Task to complete: Copy out only those lines running from the line with "The image size is (1372, 870)." to the end of the listing, keeping each one exactly as it is.

------------

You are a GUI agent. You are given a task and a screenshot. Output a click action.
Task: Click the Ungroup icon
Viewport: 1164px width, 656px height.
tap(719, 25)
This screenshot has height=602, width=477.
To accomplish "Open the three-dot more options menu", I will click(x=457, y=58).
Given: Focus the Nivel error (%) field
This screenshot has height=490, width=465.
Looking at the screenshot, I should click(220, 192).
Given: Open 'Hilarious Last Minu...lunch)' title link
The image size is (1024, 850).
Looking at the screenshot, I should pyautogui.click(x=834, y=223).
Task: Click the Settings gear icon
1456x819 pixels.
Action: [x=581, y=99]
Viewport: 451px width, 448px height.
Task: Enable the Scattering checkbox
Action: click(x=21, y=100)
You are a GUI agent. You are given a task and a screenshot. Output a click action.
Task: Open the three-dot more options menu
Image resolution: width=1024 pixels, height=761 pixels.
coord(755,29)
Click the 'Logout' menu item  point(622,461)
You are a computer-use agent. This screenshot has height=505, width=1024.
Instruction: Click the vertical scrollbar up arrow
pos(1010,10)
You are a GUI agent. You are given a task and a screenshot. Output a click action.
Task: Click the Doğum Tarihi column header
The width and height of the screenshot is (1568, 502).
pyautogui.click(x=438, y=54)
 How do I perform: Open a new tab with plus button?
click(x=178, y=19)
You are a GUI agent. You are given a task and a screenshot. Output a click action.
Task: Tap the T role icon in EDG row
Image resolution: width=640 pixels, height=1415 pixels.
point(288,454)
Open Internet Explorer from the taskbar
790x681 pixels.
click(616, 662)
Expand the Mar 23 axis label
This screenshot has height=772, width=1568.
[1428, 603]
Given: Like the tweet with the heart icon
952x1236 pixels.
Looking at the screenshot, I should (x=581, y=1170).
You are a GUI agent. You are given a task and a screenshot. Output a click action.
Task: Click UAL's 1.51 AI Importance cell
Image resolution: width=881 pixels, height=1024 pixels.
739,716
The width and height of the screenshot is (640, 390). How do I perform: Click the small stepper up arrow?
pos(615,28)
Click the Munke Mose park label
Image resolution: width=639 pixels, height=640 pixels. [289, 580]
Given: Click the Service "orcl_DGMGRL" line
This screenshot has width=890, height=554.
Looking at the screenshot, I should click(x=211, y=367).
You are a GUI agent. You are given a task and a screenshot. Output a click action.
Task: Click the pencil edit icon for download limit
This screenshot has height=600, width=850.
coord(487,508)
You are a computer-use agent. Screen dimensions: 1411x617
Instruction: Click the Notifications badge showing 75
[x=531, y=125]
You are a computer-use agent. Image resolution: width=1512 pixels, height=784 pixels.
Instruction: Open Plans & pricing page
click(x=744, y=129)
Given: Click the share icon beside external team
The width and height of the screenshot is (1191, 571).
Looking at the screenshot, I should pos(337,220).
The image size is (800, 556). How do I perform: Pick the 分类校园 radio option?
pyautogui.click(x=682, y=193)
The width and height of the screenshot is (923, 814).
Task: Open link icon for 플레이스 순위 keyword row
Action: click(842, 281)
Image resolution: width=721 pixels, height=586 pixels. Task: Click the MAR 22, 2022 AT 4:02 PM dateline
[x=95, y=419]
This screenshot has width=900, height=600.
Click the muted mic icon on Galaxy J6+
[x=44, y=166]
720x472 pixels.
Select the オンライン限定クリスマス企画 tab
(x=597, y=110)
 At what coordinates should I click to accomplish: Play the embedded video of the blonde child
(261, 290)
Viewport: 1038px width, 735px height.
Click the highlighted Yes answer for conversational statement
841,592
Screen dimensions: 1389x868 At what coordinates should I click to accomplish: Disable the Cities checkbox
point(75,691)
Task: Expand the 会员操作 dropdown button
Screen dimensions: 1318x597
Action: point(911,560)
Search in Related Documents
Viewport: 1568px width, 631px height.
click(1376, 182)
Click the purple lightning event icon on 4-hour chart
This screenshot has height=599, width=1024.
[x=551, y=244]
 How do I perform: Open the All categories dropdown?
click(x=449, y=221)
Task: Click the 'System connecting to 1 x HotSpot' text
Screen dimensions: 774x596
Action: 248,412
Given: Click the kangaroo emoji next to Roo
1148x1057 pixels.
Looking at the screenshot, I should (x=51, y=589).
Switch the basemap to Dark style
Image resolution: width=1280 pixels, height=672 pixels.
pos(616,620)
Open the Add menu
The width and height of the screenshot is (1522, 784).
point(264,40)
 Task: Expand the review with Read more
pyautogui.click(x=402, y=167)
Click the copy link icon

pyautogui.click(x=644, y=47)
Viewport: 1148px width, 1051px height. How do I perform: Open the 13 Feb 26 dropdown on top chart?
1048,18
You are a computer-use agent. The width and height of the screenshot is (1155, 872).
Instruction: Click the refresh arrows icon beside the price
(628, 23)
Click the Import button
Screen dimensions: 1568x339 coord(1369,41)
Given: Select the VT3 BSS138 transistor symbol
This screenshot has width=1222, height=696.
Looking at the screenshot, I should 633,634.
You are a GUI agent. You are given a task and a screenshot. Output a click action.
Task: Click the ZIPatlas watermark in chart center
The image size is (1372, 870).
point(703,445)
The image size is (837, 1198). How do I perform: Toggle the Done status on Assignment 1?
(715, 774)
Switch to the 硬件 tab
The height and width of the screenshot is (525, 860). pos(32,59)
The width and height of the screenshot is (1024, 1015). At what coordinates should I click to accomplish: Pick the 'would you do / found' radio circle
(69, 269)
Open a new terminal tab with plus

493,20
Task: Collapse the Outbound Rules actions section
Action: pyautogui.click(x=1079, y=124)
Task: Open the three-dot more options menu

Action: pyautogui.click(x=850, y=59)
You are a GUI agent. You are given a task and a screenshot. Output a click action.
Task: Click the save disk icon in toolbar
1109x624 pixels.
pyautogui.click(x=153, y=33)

------------

Answer section:
The image size is (1372, 870).
point(703,445)
The image size is (837, 1198). How do I perform: Toggle the Done status on Assignment 1?
(715, 774)
Switch to the 硬件 tab
The height and width of the screenshot is (525, 860). pos(32,59)
The width and height of the screenshot is (1024, 1015). At what coordinates should I click to accomplish: Pick the 'would you do / found' radio circle
(69, 269)
Open a new terminal tab with plus

493,20
Task: Collapse the Outbound Rules actions section
Action: pyautogui.click(x=1079, y=124)
Task: Open the three-dot more options menu

Action: pyautogui.click(x=850, y=59)
You are a GUI agent. You are given a task and a screenshot. Output a click action.
Task: Click the save disk icon in toolbar
1109x624 pixels.
pyautogui.click(x=153, y=33)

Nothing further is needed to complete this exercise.